>>>

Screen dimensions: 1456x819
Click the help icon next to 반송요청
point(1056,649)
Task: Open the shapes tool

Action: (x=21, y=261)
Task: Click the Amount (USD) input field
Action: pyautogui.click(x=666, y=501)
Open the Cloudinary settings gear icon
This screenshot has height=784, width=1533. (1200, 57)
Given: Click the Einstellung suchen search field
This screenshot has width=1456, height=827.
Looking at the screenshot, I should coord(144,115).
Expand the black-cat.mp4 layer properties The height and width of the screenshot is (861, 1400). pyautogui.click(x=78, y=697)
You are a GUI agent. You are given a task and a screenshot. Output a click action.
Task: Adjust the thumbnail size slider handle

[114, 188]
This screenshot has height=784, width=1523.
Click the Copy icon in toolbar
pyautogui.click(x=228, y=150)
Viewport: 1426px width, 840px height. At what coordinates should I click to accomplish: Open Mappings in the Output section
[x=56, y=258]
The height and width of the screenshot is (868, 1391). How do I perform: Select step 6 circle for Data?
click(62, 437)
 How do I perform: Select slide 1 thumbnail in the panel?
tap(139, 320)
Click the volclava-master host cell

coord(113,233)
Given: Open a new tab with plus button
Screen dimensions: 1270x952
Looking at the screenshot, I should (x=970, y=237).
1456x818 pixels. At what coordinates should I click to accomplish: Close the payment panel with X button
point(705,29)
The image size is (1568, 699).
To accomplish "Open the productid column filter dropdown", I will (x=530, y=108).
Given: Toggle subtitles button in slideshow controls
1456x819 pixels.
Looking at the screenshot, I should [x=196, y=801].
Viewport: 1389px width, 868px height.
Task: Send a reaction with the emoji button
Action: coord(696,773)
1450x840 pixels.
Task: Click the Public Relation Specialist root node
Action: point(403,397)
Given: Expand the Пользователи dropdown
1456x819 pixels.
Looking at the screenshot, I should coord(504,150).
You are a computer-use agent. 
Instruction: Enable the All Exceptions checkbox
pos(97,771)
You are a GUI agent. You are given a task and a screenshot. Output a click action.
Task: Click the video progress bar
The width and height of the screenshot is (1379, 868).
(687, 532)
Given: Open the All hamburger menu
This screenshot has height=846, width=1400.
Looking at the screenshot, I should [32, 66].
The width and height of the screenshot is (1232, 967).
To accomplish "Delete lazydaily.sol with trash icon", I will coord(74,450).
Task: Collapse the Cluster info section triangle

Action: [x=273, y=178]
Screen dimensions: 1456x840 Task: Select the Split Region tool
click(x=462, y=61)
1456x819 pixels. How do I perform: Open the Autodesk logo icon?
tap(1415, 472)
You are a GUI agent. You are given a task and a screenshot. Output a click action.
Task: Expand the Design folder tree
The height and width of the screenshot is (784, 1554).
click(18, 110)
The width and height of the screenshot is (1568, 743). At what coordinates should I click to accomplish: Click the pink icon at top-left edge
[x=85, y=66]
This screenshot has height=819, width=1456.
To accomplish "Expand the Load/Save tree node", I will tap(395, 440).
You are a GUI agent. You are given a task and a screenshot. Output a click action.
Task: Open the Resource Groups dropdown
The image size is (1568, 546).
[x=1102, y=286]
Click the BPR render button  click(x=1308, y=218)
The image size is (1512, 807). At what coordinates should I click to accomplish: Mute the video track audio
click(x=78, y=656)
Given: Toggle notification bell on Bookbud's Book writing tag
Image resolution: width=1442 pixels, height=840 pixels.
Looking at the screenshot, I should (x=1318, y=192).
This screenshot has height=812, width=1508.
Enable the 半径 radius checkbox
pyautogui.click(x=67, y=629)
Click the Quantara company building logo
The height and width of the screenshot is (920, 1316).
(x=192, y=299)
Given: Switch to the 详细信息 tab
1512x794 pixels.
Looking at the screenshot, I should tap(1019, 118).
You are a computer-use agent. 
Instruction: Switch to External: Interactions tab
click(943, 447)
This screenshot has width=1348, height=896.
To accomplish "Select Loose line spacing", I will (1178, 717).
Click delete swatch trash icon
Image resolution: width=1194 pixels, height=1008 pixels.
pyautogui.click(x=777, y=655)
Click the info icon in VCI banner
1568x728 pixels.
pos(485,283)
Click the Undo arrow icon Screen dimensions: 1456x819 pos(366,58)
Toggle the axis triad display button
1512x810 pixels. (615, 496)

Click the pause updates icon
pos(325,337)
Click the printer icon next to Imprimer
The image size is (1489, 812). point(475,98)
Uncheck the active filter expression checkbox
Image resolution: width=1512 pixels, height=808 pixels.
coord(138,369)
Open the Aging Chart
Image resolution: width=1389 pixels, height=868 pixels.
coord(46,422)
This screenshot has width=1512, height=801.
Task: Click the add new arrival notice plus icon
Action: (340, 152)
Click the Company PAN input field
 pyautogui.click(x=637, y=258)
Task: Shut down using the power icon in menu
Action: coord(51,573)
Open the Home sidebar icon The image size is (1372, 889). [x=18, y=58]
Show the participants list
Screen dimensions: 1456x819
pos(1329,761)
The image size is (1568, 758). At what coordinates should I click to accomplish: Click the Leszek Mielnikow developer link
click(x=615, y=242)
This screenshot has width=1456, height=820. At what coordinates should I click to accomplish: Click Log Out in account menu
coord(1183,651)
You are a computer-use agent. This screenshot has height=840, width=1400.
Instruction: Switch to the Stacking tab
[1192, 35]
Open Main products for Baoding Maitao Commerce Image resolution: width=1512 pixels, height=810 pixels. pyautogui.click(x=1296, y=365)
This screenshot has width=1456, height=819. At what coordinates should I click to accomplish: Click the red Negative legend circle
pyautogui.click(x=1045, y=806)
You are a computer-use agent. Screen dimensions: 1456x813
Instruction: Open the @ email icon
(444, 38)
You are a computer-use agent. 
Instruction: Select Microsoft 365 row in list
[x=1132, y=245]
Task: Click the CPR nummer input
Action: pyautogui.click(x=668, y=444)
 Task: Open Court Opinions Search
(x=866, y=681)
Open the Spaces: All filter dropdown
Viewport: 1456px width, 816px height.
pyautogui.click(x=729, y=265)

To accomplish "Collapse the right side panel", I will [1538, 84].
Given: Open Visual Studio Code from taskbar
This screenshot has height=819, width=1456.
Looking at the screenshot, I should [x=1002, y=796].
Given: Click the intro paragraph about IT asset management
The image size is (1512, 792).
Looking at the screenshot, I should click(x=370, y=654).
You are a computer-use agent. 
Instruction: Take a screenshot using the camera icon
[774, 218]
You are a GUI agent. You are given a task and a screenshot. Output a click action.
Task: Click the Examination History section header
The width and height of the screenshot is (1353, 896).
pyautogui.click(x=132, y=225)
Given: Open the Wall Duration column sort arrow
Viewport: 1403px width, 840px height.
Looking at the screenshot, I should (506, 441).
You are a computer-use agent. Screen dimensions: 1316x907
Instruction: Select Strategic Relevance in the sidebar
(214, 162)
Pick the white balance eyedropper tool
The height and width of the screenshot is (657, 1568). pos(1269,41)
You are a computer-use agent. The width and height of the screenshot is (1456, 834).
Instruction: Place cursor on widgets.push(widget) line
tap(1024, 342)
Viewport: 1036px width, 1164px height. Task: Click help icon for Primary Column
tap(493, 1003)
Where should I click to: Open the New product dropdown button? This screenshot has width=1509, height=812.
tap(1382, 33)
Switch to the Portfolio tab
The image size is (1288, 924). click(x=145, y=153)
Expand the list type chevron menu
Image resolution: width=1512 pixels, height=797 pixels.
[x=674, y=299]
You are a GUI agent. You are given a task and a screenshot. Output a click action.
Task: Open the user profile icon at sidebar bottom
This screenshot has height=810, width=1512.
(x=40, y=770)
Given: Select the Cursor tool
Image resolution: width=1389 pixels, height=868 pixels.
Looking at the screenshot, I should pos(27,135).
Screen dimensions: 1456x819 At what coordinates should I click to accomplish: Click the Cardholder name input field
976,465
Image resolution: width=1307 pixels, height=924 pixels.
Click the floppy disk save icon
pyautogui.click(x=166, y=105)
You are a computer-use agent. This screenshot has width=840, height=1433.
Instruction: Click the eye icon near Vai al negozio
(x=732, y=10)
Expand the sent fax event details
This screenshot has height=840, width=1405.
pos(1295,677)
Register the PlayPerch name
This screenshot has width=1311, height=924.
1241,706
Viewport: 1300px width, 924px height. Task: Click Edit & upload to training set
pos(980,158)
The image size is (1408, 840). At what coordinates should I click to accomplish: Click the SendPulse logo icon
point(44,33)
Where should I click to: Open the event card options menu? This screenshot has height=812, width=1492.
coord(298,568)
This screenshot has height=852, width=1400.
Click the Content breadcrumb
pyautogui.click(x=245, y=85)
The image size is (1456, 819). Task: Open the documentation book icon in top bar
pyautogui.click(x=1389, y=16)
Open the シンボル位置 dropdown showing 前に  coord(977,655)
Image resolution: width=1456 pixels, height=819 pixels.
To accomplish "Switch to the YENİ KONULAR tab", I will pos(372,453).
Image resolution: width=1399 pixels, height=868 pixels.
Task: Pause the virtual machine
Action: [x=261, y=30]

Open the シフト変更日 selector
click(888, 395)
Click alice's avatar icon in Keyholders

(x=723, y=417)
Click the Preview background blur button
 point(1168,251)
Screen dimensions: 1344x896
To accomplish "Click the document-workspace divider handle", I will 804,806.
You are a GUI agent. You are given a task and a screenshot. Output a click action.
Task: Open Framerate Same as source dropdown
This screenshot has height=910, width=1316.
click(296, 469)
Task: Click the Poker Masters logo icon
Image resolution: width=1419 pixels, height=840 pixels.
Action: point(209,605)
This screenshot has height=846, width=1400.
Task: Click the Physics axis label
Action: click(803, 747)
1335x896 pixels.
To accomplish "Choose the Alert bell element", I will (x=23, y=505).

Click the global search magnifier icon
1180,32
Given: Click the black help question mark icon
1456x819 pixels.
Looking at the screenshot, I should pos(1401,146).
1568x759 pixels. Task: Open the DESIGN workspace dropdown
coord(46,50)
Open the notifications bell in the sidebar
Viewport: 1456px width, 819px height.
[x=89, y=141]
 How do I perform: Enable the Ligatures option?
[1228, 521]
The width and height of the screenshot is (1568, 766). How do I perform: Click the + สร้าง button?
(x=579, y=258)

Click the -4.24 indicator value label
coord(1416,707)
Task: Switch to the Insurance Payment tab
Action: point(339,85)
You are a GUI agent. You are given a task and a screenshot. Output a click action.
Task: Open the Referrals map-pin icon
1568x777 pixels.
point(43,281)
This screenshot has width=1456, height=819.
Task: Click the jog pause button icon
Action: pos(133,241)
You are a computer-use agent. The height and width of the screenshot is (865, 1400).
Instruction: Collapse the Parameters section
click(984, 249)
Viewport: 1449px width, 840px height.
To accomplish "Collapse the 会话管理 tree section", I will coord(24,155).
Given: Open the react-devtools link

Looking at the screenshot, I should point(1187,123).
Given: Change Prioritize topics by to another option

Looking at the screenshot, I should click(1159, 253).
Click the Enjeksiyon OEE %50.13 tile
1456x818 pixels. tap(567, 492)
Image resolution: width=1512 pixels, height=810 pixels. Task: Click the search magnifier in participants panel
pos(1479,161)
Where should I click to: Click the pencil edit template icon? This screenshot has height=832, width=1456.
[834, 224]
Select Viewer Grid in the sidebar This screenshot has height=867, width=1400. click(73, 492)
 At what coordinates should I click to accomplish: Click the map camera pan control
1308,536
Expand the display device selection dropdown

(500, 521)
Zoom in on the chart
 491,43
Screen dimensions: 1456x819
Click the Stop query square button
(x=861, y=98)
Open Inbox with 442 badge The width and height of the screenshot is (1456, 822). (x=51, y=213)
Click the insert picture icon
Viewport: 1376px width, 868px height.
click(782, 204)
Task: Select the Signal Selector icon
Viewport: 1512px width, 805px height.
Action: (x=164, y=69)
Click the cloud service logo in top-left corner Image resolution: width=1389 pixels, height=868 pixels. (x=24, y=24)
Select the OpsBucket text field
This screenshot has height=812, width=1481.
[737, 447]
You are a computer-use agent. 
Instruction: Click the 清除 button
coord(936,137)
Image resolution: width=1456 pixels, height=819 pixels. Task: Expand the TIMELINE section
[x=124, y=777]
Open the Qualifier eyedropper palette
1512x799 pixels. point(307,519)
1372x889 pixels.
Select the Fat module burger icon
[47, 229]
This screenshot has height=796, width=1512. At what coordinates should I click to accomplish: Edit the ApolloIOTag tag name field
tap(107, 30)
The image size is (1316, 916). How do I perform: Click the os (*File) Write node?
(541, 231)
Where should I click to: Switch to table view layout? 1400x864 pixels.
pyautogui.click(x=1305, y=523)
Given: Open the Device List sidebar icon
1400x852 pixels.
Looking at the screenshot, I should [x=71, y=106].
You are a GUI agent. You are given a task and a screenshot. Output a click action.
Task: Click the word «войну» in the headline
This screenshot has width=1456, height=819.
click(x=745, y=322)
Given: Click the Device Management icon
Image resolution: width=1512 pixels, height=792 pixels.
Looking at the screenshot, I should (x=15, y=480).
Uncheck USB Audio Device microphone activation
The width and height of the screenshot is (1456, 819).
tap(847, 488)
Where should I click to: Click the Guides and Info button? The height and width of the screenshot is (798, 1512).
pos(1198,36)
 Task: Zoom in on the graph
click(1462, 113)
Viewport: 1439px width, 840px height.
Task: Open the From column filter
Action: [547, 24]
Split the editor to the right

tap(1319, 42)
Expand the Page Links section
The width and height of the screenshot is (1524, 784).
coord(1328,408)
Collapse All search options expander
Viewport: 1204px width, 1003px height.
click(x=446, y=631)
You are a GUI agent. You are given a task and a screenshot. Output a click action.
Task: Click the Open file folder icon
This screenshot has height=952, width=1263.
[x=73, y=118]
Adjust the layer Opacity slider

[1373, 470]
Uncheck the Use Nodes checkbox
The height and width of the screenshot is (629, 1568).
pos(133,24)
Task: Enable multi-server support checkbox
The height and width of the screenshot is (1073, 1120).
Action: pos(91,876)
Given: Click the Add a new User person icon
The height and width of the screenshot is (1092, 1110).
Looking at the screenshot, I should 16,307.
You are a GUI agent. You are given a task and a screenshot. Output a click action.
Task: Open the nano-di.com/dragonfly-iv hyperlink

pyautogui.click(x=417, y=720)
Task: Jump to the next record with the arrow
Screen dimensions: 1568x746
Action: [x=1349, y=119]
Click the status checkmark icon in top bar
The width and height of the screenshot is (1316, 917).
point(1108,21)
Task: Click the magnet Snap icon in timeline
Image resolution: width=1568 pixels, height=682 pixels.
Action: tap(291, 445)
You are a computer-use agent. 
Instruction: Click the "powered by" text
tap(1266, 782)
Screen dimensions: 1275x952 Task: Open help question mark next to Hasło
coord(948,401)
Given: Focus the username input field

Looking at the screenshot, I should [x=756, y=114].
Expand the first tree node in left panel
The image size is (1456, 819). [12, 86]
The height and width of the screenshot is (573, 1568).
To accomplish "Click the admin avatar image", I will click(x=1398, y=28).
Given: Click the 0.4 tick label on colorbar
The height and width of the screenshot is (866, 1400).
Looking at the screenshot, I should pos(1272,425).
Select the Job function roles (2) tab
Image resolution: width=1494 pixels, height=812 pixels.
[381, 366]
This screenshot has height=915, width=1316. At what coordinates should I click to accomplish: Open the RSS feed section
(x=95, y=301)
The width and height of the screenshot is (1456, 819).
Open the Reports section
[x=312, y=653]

<<<

Your answer should consist of the lines from the line with "Click the info icon in VCI banner" to the line with "has height=840, width=1400." above, repeated exactly, both ends included.

Response below –
Click the info icon in VCI banner
1568x728 pixels.
pos(485,283)
Click the Undo arrow icon Screen dimensions: 1456x819 pos(366,58)
Toggle the axis triad display button
1512x810 pixels. (615, 496)

Click the pause updates icon
pos(325,337)
Click the printer icon next to Imprimer
The image size is (1489, 812). point(475,98)
Uncheck the active filter expression checkbox
Image resolution: width=1512 pixels, height=808 pixels.
coord(138,369)
Open the Aging Chart
Image resolution: width=1389 pixels, height=868 pixels.
coord(46,422)
This screenshot has width=1512, height=801.
Task: Click the add new arrival notice plus icon
Action: (340, 152)
Click the Company PAN input field
 pyautogui.click(x=637, y=258)
Task: Shut down using the power icon in menu
Action: coord(51,573)
Open the Home sidebar icon The image size is (1372, 889). [x=18, y=58]
Show the participants list
Screen dimensions: 1456x819
pos(1329,761)
The image size is (1568, 758). At what coordinates should I click to accomplish: Click the Leszek Mielnikow developer link
click(x=615, y=242)
This screenshot has width=1456, height=820. At what coordinates should I click to accomplish: Click Log Out in account menu
coord(1183,651)
You are a computer-use agent. This screenshot has height=840, width=1400.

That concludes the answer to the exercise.